# This may be a dumb newbie question...



## flyin-lowe (May 15, 2014)

But better safe then sorry. This year I had two of my 3 of my 11 hives die over the winter. Two of them have tons of honey in them. I was talking to an old school beek in my area ( in his 80's, keeping bees 40 plus years). I asked him what he recommended I do with the honey. He said jar it and sell it, what else would you do with it? I pulled several of the frames and they are full, capped, but the caps look a little darker then freshly capped honey. Do you guys sell honey from a dead out or is that a "no no"? This is only my third year and in the past the hives I lost over the winter did not have but a frame or two of honey. Between the three hives I feel like the boxes with honey probably weigh close to 100 pounds all together.


----------



## bjamesvw (Apr 17, 2014)

I sell mine, the only problem I have is it crystallizes faster because it's already a few months old. You could also feed it back to the new bees if you aren't comfortable selling it.


----------



## My-smokepole (Apr 14, 2008)

That or park it on top of a live hive till you are ready to extract.


----------



## flyin-lowe (May 15, 2014)

Ok thanks for the info. I just didn't want everyone to say it is not OK to use it for human consumption. I didn't figure there would be anything wrong with it but wanted to make sure. Thanks for the info.


----------



## Gumpy (Mar 30, 2016)

Nobody asked, but did you treat for mites, and if so, what did you use, and was the honey on the hive at the time of treatment?


----------



## fieldsofnaturalhoney (Feb 29, 2012)

I think this should be your deciding factor


----------



## BadBeeKeeper (Jan 24, 2015)

flyin-lowe said:


> This year I had two of my 3 of my 11 hives die over the winter.


Unnnhhhh...what? Two of three of eleven?

Some clarification is in order.

Also, if this is honey from brood boxes, was there any treatment, and if so, what?


----------



## flyin-lowe (May 15, 2014)

It was 3 of eleven hives, not sure what was going through my mind when I typed that.

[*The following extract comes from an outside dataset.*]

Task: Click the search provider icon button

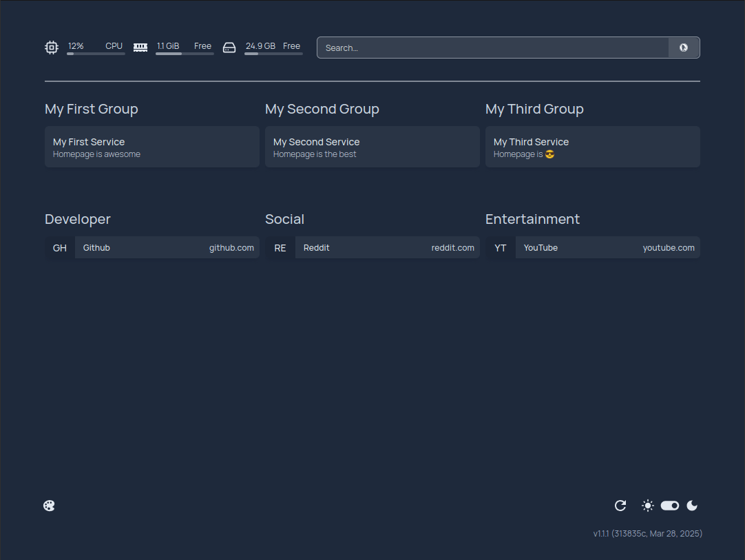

I forgot to take into account the mite treatment. I did three rounds of OAV treatments 7 days apart back in September. I left the supers on because it was honey I figured the bees would consume over the winter. Before I treated I was reading about this and a couple things come to mind. Some said not to sell the honey but it is safe for consumption for family etc. I also read that the half life of OA is short and that it will not penetrate the cappings. So if I am remembering correctly the honey is safe for consumption as long as I am using it or letting people know, or do you not ever consume honey from a treated hive?


----------



## Eikel (Mar 12, 2014)

Personal practice, I don't extract anything that was on the hive during a treatment.


----------



## SouthTexasJohn (Mar 16, 2015)

Eikel said:


> Personal practice, I don't extract anything that was on the hive during a treatment.


X2


----------



## BadBeeKeeper (Jan 24, 2015)

flyin-lowe said:


> It was 3 of eleven hives, not sure what was going through my mind when I typed that.


LOL! Crap happens.



> I forgot to take into account the mite treatment. I did three rounds of OAV treatments 7 days apart back in September. I left the supers on because it was honey I figured the bees would consume over the winter. Before I treated I was reading about this and a couple things come to mind. Some said not to sell the honey but it is safe for consumption for family etc. I also read that the half life of OA is short and that it will not penetrate the cappings. So if I am remembering correctly the honey is safe for consumption as long as I am using it or letting people know, or do you not ever consume honey from a treated hive?


I think that the 'official' protocol requires that honey supers not be present when treating with OA, and therefore, 'technically' it would not be legal to sell or give the honey to others for human consumption.

However, info seems to indicate that it does not penetrate the cappings and it would most likely be safe if you wanted to use it for yourself.

One should note, however, that leaving supers on increases the volume of space inside the hive, and therefore could throw off the dosage calculation, and if you under-dose it would reduce the efficacy of the treatment. That could leave you with insufficient control, and result in having more mites than you thought you had...and possibly ending up with a collapsed hive.


----------